• What you need to do:
Starting with the line that contains "Viewport: 641px width, 373px height." and ending with the last line of the entries, repeat exactly those lines and nothing else, pictures excluded.

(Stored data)
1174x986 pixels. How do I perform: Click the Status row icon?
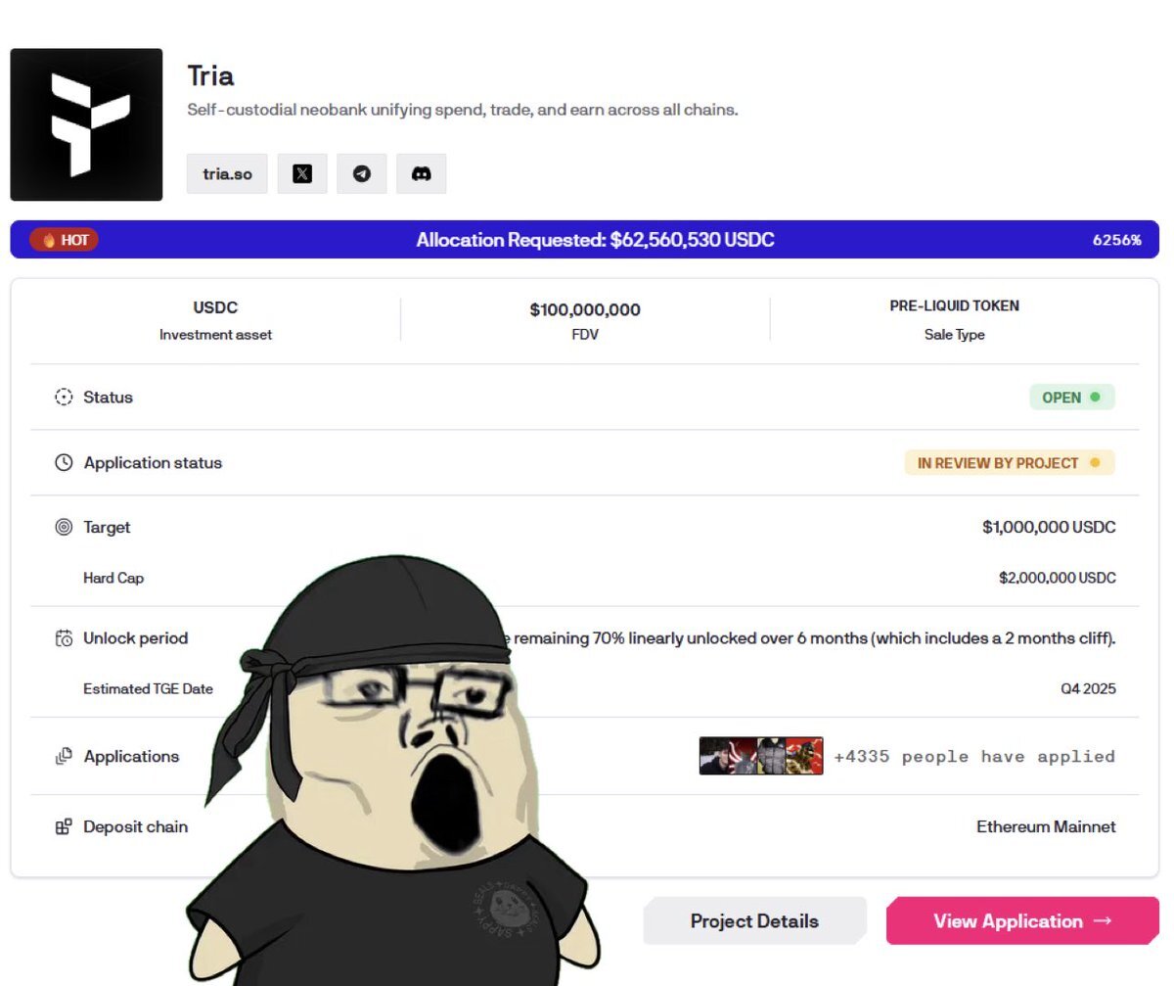tap(64, 398)
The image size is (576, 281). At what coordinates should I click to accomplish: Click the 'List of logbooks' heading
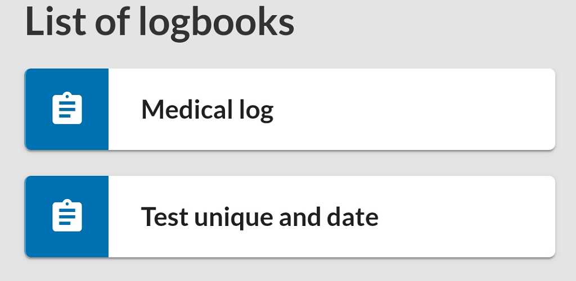point(160,21)
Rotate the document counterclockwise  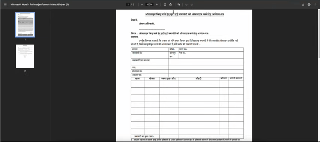point(170,4)
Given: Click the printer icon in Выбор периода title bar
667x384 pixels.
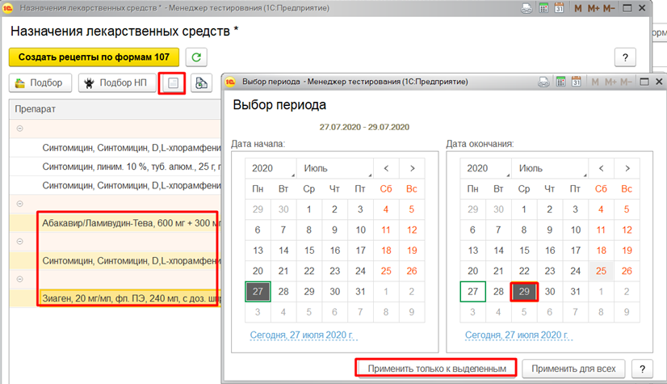Looking at the screenshot, I should (x=543, y=82).
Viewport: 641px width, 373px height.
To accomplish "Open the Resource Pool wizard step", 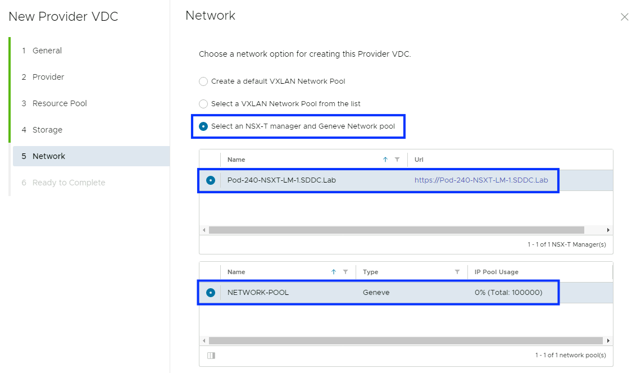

• Solution for this task:
Viewport: 641px width, 373px height.
To accomplish "Open the Resource Pool wizard step", 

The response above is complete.